Being careful with fly-out menusPosted October 23rd, 2008 by David Hamill
There was a time when I thought fly-out menus were the work of the devil. But I’m a little older now and hopefully a bit wiser too. I’ve seen that they can have some benefits. For example they can certainly help make up for poor 1st level categories.
On one website I tested they definitely made a big difference to a fairly ambiguous top level menu. Participants just quickly hovered their mouse over each section and quickly found the page they were looking for. However I’ve tested others that have been an absolute nightmare.
Delay is very important
If you don’t allow some delay before the menu opens and closes then it will annoy people. Users are often unaware of what their doing with their mouse cursor. Without some delay the menu will fly out when they don’t want it to. Your menu will also have no tolerance for diagonal mouse movement. This can be infuriating. I’ve included a little example below.
The example above shows the ‘Choosing your investments’ sub-category is expanded. If I were to try to select ‘Trading tactics’ I would need to move my mouse horizontally and then down. This is because the sub-category will disappear the instant my mouse moves off ‘Choosing your investments’.
If you think this is frustrating using a desktop mouse you should try it with a laptop mouse pad. It makes your blood boil.
Of course not everyone uses a mouse. Screen reader users navigate with a keyboard and there are various other pointing devices that people with physical disabilities use. So it’s important to make sure your menu works for them too. You can do this by ensuring that your top level links are in fact links and not just headers for your fly-out links.

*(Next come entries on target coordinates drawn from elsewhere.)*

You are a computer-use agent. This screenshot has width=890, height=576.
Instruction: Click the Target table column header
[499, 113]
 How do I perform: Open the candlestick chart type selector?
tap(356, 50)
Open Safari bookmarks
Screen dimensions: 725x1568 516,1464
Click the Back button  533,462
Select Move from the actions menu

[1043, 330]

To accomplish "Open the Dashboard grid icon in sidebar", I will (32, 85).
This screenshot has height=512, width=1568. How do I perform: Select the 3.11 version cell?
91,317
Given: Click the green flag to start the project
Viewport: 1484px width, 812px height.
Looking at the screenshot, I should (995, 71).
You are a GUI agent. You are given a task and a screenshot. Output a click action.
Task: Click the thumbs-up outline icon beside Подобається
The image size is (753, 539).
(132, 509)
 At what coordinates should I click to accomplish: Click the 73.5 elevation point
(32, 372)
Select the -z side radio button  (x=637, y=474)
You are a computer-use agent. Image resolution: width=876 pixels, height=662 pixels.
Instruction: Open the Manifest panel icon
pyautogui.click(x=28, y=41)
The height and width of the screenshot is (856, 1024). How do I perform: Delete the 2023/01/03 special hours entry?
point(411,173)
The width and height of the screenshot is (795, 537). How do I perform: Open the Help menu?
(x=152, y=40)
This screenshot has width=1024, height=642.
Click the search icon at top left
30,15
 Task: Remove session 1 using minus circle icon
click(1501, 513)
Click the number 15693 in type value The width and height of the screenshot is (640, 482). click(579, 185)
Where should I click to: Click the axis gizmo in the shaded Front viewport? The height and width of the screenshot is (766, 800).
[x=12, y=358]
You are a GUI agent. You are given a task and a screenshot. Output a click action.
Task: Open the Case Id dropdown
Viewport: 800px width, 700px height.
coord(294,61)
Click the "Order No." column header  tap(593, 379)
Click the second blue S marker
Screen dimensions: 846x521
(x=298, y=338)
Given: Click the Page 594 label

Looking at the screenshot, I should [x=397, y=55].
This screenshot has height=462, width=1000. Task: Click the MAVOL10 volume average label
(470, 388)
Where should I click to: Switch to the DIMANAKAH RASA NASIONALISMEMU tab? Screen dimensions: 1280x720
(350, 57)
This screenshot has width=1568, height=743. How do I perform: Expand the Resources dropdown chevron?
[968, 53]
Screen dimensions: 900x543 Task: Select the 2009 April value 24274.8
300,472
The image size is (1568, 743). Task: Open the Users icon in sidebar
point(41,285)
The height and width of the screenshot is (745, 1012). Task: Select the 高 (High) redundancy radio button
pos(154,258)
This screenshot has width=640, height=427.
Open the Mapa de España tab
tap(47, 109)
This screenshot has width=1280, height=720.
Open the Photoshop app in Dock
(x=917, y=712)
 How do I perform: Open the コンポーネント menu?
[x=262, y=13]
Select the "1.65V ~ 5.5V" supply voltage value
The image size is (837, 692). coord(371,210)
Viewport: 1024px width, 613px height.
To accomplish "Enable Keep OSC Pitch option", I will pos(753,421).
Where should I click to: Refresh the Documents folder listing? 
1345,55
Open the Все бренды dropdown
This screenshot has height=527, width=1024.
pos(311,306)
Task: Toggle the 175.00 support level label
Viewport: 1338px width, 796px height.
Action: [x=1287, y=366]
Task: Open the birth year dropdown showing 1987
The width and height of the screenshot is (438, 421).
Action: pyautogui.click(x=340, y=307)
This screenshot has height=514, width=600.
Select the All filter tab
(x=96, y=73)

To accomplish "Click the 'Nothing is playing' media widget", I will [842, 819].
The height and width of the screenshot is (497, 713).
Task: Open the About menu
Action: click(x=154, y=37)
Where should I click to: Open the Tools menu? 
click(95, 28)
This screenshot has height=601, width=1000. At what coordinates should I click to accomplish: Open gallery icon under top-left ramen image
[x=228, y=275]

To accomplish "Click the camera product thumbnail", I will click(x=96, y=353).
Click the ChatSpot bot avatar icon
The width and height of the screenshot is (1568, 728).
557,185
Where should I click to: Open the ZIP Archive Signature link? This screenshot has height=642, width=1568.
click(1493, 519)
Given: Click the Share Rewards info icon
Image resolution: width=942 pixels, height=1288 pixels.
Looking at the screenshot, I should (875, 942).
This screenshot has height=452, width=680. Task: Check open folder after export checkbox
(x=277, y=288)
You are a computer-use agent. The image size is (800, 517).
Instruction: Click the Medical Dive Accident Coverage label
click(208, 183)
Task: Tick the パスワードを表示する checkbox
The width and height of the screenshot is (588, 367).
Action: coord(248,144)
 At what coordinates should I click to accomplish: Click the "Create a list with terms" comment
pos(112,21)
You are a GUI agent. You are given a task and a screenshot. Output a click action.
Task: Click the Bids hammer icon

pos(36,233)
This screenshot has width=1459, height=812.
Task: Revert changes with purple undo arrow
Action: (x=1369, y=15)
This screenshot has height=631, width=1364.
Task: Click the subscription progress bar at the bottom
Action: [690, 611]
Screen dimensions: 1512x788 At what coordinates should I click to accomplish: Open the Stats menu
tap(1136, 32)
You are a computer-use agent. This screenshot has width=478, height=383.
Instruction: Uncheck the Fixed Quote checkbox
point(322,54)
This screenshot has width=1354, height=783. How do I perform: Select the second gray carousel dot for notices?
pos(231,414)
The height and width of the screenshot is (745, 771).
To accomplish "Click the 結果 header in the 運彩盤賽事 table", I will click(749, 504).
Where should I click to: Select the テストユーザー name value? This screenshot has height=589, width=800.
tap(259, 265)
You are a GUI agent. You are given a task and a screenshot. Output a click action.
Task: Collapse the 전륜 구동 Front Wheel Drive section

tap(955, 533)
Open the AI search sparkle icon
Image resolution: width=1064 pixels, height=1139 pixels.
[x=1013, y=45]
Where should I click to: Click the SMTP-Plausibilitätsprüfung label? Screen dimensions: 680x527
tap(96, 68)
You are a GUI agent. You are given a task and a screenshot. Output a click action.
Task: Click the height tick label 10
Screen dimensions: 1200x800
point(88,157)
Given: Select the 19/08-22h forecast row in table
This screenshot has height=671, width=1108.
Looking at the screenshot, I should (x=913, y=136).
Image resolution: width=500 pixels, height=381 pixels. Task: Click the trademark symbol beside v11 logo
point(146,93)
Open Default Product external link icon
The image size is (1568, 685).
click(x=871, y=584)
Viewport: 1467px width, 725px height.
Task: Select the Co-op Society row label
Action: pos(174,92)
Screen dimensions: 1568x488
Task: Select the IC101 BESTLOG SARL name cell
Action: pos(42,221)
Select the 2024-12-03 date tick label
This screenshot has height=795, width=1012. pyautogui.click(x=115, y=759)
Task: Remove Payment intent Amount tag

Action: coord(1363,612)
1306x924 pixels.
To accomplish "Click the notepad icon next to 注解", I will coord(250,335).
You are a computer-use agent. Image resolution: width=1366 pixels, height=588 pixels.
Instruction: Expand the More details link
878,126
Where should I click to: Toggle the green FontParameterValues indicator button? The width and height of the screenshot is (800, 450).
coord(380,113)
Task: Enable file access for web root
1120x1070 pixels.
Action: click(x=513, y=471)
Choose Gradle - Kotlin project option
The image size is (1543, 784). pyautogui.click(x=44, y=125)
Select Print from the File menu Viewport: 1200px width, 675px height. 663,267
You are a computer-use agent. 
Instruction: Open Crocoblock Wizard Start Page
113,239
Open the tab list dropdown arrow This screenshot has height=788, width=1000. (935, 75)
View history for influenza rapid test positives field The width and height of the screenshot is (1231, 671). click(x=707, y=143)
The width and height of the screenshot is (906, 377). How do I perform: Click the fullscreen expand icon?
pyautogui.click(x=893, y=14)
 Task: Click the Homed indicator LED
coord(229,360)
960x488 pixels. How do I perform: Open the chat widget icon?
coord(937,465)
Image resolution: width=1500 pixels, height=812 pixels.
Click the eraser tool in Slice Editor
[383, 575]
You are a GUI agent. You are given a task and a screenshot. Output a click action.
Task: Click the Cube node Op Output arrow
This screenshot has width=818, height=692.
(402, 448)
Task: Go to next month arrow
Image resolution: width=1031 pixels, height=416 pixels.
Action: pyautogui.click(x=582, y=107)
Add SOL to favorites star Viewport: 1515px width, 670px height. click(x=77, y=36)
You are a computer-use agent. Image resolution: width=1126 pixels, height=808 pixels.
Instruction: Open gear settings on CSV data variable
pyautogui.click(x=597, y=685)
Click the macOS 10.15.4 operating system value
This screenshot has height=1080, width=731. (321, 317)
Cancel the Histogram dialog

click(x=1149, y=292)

The subsequent page should then have normal links to the lower level pages, effectively bypassing the fly-out navigation.
Remember when you do this that not everyone using a keyboard to navigate will be using a screen reader. Use a:focus in your CSS to change the visual property of links as they are tabbed through with the keyboard. You can see how this works by tabbing through the links on this site. If you don’t do this it can be difficult to know which link you are on.
Few people will see your top level pages
When you use fly-out navigation your 1st level pages (the ones directly after the home page) will be seen by just a small percentage of your users. So don’t put anything useful there that isn’t provided elsewhere. Here is an example:
The table above helps customers choose the right account for them. The company offers different accounts and some people need some facts about each in order to choose. Unfortunately when the user hovers over the link to this page from the homepage, a sub-menu flies out. The user is then likely to choose one of the options from the sub-menu. So they bypass this helpful table altogether.
So as you can see, flyout menus have some benefits. But you need to be careful not to introduce usability issues when you implement them. I’ll add to this post if I remember any other things to consider.